Kamis (27/4), BPOM telah menanggapi pemberitaan hasil pengawasan produk mi instan asal Indonesia yang dinilai tidak sesuai dengan peraturan di Taiwan. Penyebabnya mereka menemukan residu pestisida Etilen Oksida (EtO) pada bumbu mi instan merek “Indomie Rasa Ayam Spesial”. EtO merupakan senyawa kimia yang terkait dengan limfoma dan leukimia.
Menurut BPOM, Taiwan tidak memperbolehkan EtO pada pangan. Hasil uji Otoritas Kesehatan Taiwan menunjukkan kadar EtO yang dikonversi sebesar 0,34 ppm yang jauh dari Batas Maksimal Residu (BMR) sebesar 85 ppm. Ketentuan BMR di Indonesia diatur melalui Keputusan Kepala BPOM Nomor 229 Tahun 2022 tentang Pedoman Mitigasi Risiko Kesehatan Senyawa Etilen Oksida.
"Dengan demikian, kadar 2-CE yang terdeteksi pada sampel mi instan di Taiwan (0,34 ppm) masih jauh di bawah BMR 2-CE di Indonesia dan di sejumlah negara lain, seperti Amerika dan Kanada," bunyi keterangan tertulis BPOM pada Kamis (27/4/2023).

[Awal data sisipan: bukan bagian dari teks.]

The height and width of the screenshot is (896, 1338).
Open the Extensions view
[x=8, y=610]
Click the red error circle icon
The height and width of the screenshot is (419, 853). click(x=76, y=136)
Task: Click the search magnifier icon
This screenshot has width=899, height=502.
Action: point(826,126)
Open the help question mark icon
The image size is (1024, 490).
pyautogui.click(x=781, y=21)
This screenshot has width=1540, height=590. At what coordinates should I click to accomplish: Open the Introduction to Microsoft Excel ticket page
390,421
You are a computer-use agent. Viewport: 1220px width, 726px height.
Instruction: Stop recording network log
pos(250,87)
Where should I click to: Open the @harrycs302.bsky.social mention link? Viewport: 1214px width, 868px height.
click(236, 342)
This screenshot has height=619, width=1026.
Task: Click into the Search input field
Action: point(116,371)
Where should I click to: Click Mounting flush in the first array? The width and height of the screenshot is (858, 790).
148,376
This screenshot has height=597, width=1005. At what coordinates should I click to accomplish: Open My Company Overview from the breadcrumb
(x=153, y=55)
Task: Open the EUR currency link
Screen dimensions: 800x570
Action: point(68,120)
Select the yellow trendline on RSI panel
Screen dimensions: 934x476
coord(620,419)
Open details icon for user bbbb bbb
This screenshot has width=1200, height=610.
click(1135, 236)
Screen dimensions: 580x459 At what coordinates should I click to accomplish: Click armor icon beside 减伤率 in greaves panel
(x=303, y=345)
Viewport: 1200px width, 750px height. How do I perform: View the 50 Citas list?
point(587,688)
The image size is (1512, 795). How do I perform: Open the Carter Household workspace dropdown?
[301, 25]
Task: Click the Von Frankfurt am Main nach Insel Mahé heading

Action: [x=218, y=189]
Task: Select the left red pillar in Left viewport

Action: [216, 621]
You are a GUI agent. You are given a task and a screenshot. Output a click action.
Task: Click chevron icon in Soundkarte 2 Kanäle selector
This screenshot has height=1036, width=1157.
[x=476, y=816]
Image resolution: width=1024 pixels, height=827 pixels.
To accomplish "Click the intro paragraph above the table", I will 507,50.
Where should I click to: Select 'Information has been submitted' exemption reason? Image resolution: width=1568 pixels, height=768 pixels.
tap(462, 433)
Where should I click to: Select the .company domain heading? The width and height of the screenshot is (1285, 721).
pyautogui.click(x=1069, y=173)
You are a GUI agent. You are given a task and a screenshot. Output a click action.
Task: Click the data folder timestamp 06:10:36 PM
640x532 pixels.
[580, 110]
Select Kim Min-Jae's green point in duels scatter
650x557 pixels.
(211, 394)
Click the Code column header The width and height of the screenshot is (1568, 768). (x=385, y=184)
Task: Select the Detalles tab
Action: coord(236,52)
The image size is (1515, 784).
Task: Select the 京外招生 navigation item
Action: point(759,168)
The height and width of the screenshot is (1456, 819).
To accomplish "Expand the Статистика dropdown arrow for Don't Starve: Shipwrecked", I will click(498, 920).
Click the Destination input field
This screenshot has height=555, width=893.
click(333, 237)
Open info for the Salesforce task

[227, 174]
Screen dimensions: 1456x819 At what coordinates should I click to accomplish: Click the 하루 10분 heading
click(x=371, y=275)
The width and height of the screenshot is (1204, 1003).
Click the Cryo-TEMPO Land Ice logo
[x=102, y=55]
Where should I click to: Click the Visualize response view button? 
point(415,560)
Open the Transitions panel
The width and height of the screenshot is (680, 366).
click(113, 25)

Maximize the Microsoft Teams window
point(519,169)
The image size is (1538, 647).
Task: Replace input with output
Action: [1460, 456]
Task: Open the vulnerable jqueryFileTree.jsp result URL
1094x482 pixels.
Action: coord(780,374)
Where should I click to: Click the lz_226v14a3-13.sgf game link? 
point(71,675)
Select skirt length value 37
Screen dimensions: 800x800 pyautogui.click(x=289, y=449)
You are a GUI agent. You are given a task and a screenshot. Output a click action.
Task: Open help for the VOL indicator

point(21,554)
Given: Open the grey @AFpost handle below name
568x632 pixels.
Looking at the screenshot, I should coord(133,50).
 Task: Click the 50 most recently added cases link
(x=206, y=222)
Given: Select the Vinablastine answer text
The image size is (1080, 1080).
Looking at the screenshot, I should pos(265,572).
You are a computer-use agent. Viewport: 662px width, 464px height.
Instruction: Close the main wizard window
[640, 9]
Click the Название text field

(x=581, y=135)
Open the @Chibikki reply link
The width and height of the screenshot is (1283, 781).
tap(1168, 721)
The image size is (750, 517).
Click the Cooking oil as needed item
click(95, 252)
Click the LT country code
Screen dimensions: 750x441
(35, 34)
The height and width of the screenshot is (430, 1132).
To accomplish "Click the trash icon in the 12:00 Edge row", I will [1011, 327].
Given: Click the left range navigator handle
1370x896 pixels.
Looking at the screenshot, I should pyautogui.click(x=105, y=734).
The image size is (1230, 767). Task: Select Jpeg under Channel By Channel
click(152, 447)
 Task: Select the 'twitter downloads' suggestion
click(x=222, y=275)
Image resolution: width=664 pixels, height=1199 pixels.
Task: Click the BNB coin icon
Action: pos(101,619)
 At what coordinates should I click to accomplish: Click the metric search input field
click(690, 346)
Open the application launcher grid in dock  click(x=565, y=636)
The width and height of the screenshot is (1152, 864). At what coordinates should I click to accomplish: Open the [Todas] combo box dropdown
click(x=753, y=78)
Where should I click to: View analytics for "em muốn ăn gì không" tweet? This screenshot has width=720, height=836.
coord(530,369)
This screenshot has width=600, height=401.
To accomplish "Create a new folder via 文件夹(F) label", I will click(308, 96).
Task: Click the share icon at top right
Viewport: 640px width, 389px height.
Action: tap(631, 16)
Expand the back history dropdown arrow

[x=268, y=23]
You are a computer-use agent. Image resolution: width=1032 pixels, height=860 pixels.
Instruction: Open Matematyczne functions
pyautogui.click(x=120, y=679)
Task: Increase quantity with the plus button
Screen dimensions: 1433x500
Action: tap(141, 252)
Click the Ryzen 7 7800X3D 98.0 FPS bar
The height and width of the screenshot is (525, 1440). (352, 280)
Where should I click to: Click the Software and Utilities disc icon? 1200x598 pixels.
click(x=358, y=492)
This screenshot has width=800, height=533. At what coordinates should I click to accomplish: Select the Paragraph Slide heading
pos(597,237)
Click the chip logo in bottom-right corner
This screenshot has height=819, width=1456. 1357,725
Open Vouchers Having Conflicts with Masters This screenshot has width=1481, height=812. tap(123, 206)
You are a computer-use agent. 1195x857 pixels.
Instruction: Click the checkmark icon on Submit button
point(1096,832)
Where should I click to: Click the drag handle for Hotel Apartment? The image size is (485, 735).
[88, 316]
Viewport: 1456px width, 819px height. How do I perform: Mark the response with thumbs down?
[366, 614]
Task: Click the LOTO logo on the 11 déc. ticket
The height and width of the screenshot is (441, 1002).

Berdasarkan fakta itu, BPOM menilai produk mi instan tersebut aman untuk dikonsumsi karena telah memenuhi persyaratan keamanan dan mutu produk sebelum beredar.
Selain itu, BPOM memerintahkan pelaku usaha termasuk PT Indofood CBP Sukses Makmur Tbk untuk melakukan mitigasi risiko, guna mencegah terjadinya kasus berulang. Salah satunya dengan menjaga keamanan, mutu, dan gizi produk pangan olahan yang diproduksi dan diekspor serta memastikan bahwa produk sudah memenuhi persyaratan negara tujuan ekspor.
Sementara itu, PT Indofood Sukses Makmur Tbk menyatakan semua produk mi instan yang diproduksi pihaknya diproses sesuai dengan standar keamanan pangan dari Codex Standard for Instant Noodles dan juga standar yang sesuai dengan ketentuan Badan POM RI.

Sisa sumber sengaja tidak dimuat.